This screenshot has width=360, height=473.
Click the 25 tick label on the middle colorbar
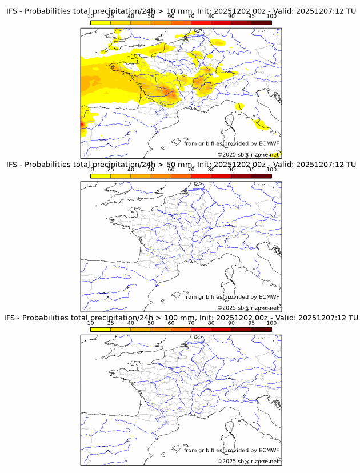point(110,170)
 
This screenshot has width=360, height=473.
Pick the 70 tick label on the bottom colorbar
point(191,323)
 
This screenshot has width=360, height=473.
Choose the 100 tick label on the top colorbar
point(271,17)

--

● **Stated problem**
Locate each line above that contains the word "tick" and copy those lines. Case counts.

● **Expected answer**
Click the 25 tick label on the middle colorbar
Pick the 70 tick label on the bottom colorbar
Choose the 100 tick label on the top colorbar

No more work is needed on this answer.